As the next trilogy looms closer in the horizon -- with a new generation of actors assigned to all new roles, and provisional titles appearing in the media -- it is only fitting to reflect upon the importance of Obi-Wan Kenobi in the cosmology of the Star Wars universe.
It is not in the least bit difficult to impress the eggheads by embarking upon a long disquisition on the Jungian archetype of the "old man" or "old wizard" and all its attendant baggage, for whatever good it'll do. Just as Gandalf the Grey is the secret hero of Tolkien's Lord of the Rings, Obi-Wan plays a similer role in Star Wars. In text and on film, he's at first described as "strange old hermit" by Luke, "a crazy old man" by Owen Lars and called even less flattering things by Han Solo. The viewer is given the true measure of Old Ben when he scares the Sandpeople away with a Krayt dragon call, bemuses the Stormtrooper captain outside Mos Eisley and finally saves Luke from a certain death inside the Cantina. Yet none of these moments is as powerful as seeing the pleading hologram of Leia Organa: "Help me Obi-Wan Kenobi, you're my only hope!"
Indeed, further comparsion between the characterization of Gandalf the Grey and Obi-Wan becomes inevitable. Readers of Lord of the Rings know that the wizard undertakes his mission to Middle-Earth (to combat a dark lord) unwillingly, expressing fear at his opponent. Obi-Wan protests to young Skywalker "I'm getting too old for this sort of thing," realizing full well the enormity of the mission he is called upon to perform and the dire urgency of the situation. In the film, we can sense the foreboding in Sir Alec Guiness' features as he says: "Obi-Wan Kenobi...now that's a name I haven't heard in a long time..."
Both Gandalf and Obi-Wan are successful in their endeavors and at a given point must give up their lives so that others may escape: the former is slain in combat and "resurrected" while the latter gives up his physical life to remain a constant spiritual force throughout the remainder of the trilogy.
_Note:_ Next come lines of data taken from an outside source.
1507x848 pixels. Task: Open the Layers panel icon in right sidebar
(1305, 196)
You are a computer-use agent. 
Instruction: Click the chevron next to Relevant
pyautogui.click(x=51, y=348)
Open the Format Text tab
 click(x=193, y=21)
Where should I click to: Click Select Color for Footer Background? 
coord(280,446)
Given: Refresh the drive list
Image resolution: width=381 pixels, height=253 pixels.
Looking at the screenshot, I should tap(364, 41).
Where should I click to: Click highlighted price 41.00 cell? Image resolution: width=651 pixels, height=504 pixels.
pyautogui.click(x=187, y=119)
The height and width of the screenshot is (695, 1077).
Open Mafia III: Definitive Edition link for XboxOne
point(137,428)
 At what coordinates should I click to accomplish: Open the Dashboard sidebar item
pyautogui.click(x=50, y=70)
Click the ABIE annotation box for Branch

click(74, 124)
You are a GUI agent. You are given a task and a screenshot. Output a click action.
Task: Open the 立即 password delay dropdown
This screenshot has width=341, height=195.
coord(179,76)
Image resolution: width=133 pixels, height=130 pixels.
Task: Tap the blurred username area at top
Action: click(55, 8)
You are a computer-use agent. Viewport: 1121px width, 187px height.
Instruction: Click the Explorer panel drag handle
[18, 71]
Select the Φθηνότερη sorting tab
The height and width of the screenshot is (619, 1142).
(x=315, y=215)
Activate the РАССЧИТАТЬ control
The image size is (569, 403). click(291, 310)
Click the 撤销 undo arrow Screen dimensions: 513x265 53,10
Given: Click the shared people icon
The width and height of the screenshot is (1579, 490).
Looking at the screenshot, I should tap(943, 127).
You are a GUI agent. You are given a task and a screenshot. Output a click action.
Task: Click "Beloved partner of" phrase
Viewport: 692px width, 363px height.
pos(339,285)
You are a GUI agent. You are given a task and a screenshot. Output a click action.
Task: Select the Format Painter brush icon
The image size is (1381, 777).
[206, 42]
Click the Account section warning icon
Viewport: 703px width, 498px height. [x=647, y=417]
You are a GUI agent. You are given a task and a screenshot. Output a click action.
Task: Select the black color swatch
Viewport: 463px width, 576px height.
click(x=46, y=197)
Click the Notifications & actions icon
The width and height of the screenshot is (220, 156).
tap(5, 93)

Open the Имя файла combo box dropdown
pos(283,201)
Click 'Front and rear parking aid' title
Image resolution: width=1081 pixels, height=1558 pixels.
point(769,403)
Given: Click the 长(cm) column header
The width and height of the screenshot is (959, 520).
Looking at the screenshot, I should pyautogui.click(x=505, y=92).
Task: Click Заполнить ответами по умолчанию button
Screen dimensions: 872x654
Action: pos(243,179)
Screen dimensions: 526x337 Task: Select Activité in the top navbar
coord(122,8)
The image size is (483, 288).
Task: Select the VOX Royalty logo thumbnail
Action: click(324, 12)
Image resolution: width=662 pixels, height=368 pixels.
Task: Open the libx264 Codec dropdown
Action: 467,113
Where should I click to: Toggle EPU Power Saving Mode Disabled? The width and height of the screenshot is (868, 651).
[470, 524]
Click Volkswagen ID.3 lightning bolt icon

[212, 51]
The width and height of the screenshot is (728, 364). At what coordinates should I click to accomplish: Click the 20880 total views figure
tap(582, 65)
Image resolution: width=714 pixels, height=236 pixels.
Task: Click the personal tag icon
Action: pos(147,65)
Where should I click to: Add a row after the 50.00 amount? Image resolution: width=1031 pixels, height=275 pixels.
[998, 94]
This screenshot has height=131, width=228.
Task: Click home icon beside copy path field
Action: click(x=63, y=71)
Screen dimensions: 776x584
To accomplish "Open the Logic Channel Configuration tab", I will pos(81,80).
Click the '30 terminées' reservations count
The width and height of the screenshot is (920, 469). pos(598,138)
In the frenzied rush of events that characterizes ANH, the identities of Luke and Han are known to the viewer, but completely ignored by the characters on screen. Leia takes her rescuers seriously only when they say that they have come with Ben Kenobi; Grand Moff Tarkin is completely unaware of the three heroes (Luke, Han and Chewbacca) and alarmed only when Vader suggests that Obi-Wan has somehow gotten onto the Death Star. Vader himself is completely unconcerned with the "protagonists" or even with their successful rescue of the Princess: he will later gloat to Tarkin that the day "...has seen the end of Kenobi and will soon see the end of the Rebellion." He will be proven wrong on both counts.